__Task item__:
The result should be every line of the listing that contains "Términos".

__Data under study__:
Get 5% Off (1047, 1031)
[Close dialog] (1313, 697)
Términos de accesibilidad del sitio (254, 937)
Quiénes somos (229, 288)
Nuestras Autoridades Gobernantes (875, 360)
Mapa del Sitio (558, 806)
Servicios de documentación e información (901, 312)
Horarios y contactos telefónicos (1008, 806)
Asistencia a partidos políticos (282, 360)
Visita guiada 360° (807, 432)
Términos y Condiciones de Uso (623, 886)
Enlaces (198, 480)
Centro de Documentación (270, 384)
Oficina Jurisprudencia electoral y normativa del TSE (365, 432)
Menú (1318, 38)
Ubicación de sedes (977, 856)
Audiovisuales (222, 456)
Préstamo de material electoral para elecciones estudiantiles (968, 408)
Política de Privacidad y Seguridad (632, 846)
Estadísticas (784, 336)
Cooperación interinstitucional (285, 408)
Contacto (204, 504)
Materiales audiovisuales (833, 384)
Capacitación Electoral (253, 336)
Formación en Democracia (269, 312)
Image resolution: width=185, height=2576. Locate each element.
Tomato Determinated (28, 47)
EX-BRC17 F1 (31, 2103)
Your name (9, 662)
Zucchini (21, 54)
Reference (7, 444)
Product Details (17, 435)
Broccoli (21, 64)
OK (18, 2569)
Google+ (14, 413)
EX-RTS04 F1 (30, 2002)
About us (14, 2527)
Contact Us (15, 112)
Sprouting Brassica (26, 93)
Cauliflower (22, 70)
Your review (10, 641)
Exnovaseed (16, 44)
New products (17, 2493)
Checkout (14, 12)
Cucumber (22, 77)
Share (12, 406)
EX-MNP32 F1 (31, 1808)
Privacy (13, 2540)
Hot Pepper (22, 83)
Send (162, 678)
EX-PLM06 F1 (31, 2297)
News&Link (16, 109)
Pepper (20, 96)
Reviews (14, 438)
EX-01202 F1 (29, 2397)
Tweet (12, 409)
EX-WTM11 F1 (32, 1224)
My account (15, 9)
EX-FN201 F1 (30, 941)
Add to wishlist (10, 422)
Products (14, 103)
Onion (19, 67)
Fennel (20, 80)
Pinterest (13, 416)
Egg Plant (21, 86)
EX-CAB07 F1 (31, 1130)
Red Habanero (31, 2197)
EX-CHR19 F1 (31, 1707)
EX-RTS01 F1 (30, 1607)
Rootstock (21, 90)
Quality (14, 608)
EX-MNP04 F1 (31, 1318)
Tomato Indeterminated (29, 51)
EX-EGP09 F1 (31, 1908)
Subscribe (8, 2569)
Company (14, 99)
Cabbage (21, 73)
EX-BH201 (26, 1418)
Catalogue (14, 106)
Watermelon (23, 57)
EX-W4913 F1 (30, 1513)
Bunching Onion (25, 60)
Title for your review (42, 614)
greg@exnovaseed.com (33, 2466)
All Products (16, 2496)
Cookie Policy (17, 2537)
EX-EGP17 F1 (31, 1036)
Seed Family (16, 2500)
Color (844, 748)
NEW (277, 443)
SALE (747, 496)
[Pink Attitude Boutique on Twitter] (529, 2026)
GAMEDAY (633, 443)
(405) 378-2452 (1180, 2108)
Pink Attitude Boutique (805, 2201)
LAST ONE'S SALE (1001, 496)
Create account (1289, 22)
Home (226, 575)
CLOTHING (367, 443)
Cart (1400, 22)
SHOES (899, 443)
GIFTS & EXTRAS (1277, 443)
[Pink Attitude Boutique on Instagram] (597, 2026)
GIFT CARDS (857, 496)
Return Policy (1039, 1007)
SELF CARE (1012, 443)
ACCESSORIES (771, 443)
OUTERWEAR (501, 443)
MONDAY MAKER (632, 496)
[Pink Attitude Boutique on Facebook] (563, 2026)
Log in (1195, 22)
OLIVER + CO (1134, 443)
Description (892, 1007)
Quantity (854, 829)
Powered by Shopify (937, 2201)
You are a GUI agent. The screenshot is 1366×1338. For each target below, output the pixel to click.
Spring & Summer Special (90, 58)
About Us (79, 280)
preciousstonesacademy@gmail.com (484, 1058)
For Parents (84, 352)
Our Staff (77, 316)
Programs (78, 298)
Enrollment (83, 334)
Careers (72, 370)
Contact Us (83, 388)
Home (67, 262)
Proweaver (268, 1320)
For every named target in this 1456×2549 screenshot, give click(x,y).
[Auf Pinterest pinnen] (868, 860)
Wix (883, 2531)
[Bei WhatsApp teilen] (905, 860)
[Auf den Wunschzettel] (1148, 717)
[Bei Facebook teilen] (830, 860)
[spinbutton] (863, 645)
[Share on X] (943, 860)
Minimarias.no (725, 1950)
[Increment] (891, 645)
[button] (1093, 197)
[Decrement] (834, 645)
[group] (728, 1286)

__Answer to the exercise__:
Términos de accesibilidad del sitio (254, 937)
Términos y Condiciones de Uso (623, 886)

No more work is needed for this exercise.